A C compiler generates the following code which is supposed to detect if the 32-bit float passed in is Normal or not:

    flds    24(%esp)
    fxam; fstsw %ax;
    andw    $17664, %ax
    cmpw    $1024, %ax
    sete    %al

(full code can be viewed here).

Is this code correct? The program appears to behave incorrectly, saying a number is Normal when it isn't. We think that perhaps the number is being checked for double-precision normality here.

I checked Intel's insn reference manual, as linked from https://stackoverflow.com/tags/x86/info.

There is only one version of the fxam instruction, and it operates on 80bit registers. So yes, that (inefficiently) tests the 80bit temporary for normality. (more efficient would be test $1024, %eax, rather than masking and then cmp.)

According to this, flds itself will raise a Denormal exception. I think this means it's testing the actual source, not the result of conversion to 80bit. That page says the denormal exception will set bits in the status word.

Intel's ref manual doesn't say anything about fld setting the status word, just stuff about setting the C1 flag, and leaving C0, C2, and C3 undefined. It does say you can get a #D FPU exception if the source is denormal, but that this won't happen if the source is in 80bit format.

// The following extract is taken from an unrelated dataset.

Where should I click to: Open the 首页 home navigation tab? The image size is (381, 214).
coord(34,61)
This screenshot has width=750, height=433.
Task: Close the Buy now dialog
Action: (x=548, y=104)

I don't know if the status word will actually get set for denormals if FPU exceptions aren't enabled. I'm not an expert on this. My reading of this page (and the control-word section) is that the FPU status word is updated after most instructions. If the D bit is set in the control register (which it is by default), then denormal operands set the D bit in the status word. It it was unset (unmasked), an exception would happen.

So I think a function to test a float for denormal would look like:

isdenormalf:
    flds (%rdi)   # sets FPU status based on the input to the 32->80bit conversion
    fstsw %ax
    fstp %st0     # pop
    test $2, %al  # avoid 16 bit ops (%ax), they're slow on Intel
    sete %al   #  or just branch on flags directly if your compiler's smart
    ret

I haven't tried this, so it may be completely bogus. Writing this in a way that inlines without load/popping data that we want to keep loaded may be non-trivial. Maybe take an address arg, return a float (so it can be in an x87 register), and have an output arg with the condition.

I don't see an instruction that can check a float in an SSE register for denormal.

I think I have a (slow) way to test for denormals with SSE4.1 or AVX's ROUNDSS. You need to use a different version depending on the sign of the input.

For positive values:

Round towards +inf with denormals-are-zero
Round towards +inf without denormals-are-zero.
If the two rounding results are different, then denormals-are-zero had an effect (meaning the input was denormal)

Negative numbers need to be rounded towards -inf, not +inf, otherwise -0.xx will always round to zero. So this would have a branch, two ROUNDSSes, and a compare. Bit-hacks on the IEEE floating point format would probably be faster.